Geriatric OE

The weekly musing of a couple of Kiwis on their geriatric OE in The UK






Saturday 15 December 2012

Underwater tale ...



It was sad to get to the end of the book and read the inevitable
Well the book was called Raising the Dead wasn’t it? Nonetheless it is always a tragic loss when anyone dies. 

The Man and I did a huge number of dives and he was always my dive buddy. My theory was that he would never get me into any situation he couldn’t get me out of.
We spent many a happy hour diving in and around Wellington harbour. A particular favourite sit was Princess Bay; here was the advantage of a public loo. Making a change from getting into and out of our wetsuits on the roadside. Well, we got used to that too. To provide a bit of extra insulation under our wet suit we’d wear thermal long johns. Must have looked a sight struggling out of those all wet and drippy. 

Weighted down with tanks and pound of lead around our waist we were as cumbersome as penguins on our walk down to the water and at the water’s edge we’d either don the find, which meant walking backwards into the wet stuff, or much easier go in with them in our hands and once deep enough to float put them on. 

The waters around Princess Bay weren’t deep, but then  all of our dives were done at less than 100 feet deep. The best dives were usually much shallower. 

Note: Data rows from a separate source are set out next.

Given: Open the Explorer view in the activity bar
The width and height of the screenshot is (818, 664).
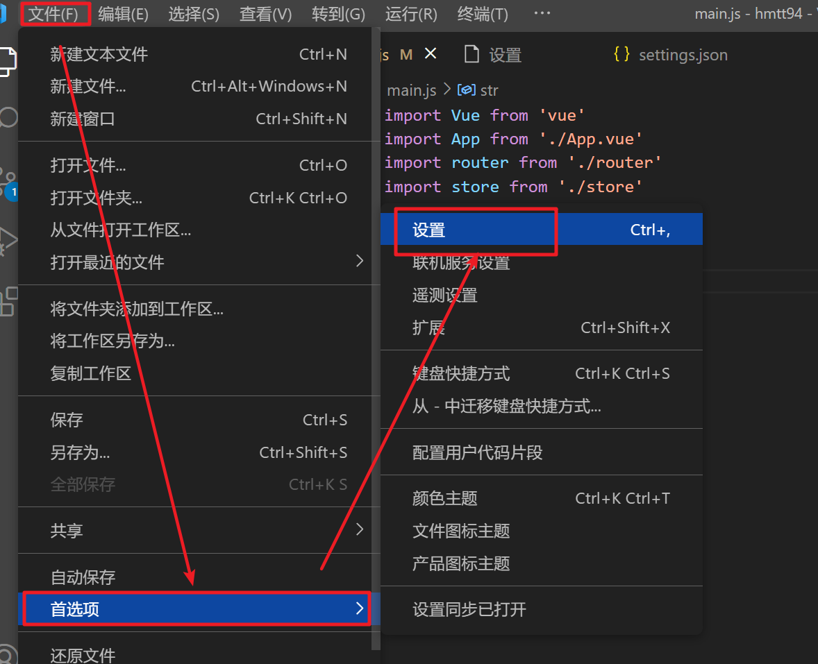Looking at the screenshot, I should coord(7,61).
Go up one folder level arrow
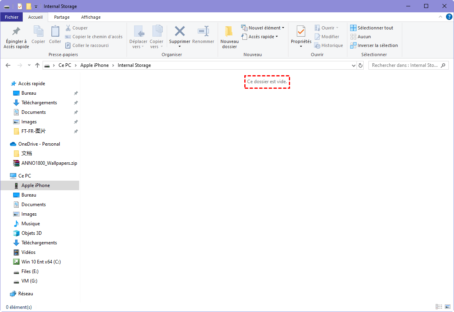The height and width of the screenshot is (312, 454). click(37, 65)
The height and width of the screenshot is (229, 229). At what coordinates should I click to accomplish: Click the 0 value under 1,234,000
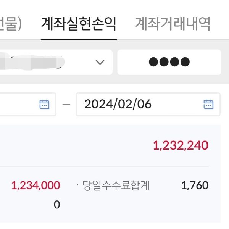(x=57, y=205)
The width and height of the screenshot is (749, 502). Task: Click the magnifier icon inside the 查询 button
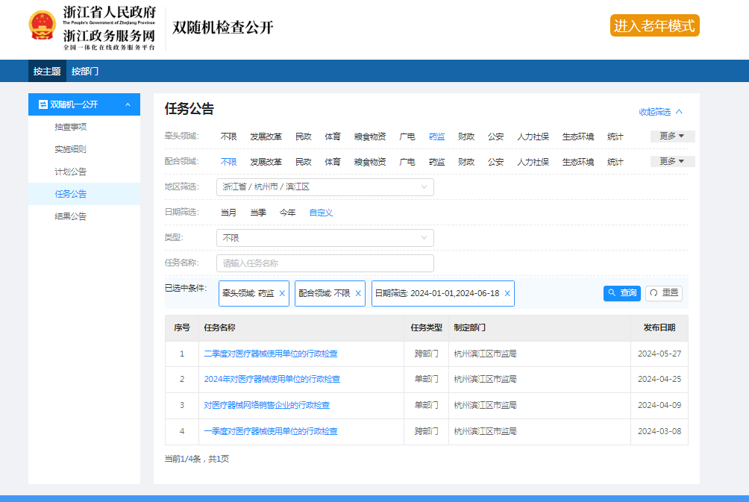coord(612,293)
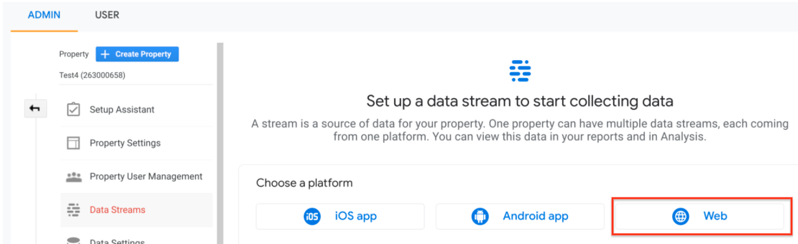Click the sidebar vertical scrollbar
The height and width of the screenshot is (244, 798).
tap(220, 143)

Light changes the deeper you go, with the red part of the spectrum disappearing very rapidly, so we were never without out torches. Great go looking into crevices and under outcrops.  
One weekend we dived there with a couple of friends. We entered the water ahead of them and it wasn’t long before The Man had discovered something interesting, 

We usually dived holding hands, making it much easier to communicate a find or to point out something interesting. If weren’t holding hands we would only be a meter or so from each other.
Well on this particular day we had split up to swim around a large rock, keeping an eye on each other’s bubble stream. Well I came around the side only to see The Man, fins flat on the sandy bottom gesturing with one hand for me to come closer. With the other had he was holding several tentacles of what to me looked like a huge octy (octopus). At least I think he was holding onto the octy, it could have been that it was holding onto him. There seemed to be tentacles everywhere, around his arm and around his mask.

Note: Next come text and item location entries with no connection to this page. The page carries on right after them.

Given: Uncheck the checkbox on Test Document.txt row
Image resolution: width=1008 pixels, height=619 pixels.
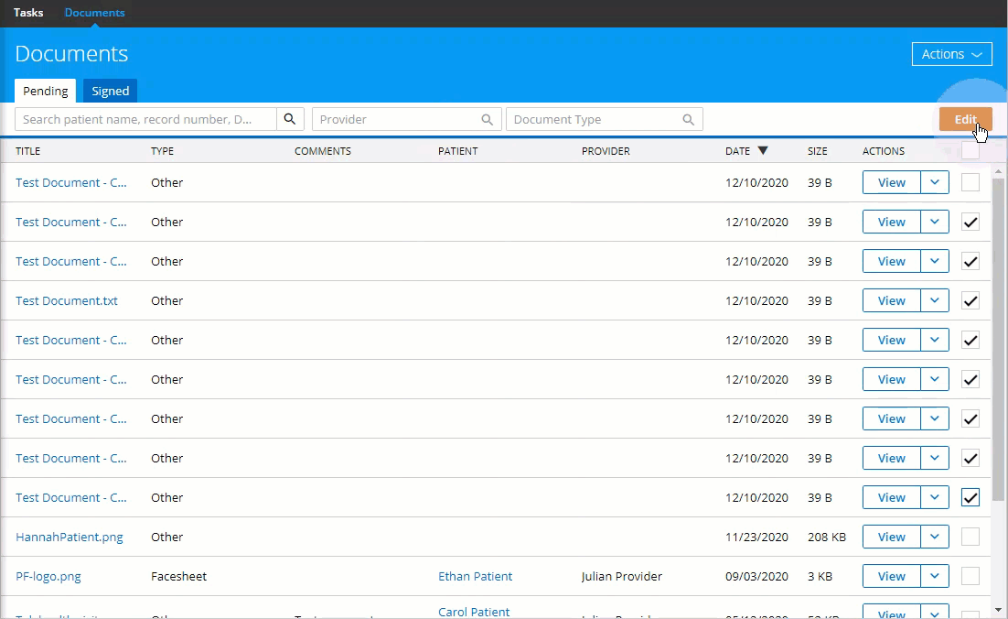Looking at the screenshot, I should 970,300.
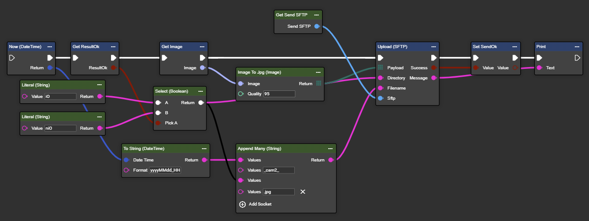Open the Append Many (String) node menu
The image size is (589, 221).
[x=330, y=149]
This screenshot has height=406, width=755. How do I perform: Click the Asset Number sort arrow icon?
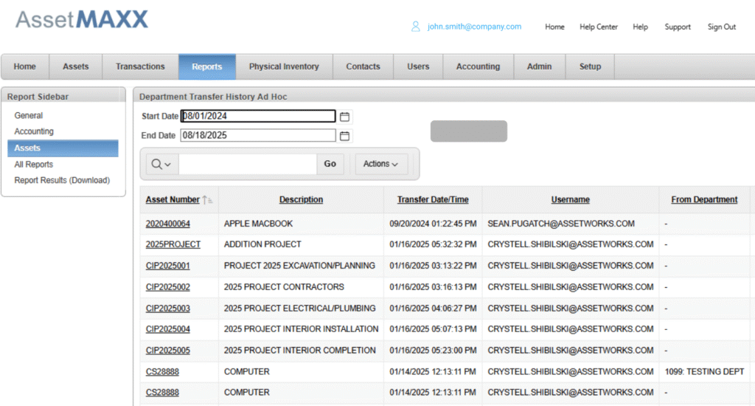coord(208,200)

Now you get very good at sign language cos you cannot speak under water. And there was him gesturing at me to come closer and me gesturing just as loudly for him to put it down!
Poor octy it had turned a very angry shade of maroon.
After our dive we were chatting to our friends and she said that they had come across an octy on their dive, and like she usually did had taken off her glove to interact with it, but it really didn’t want to have anything to do with her.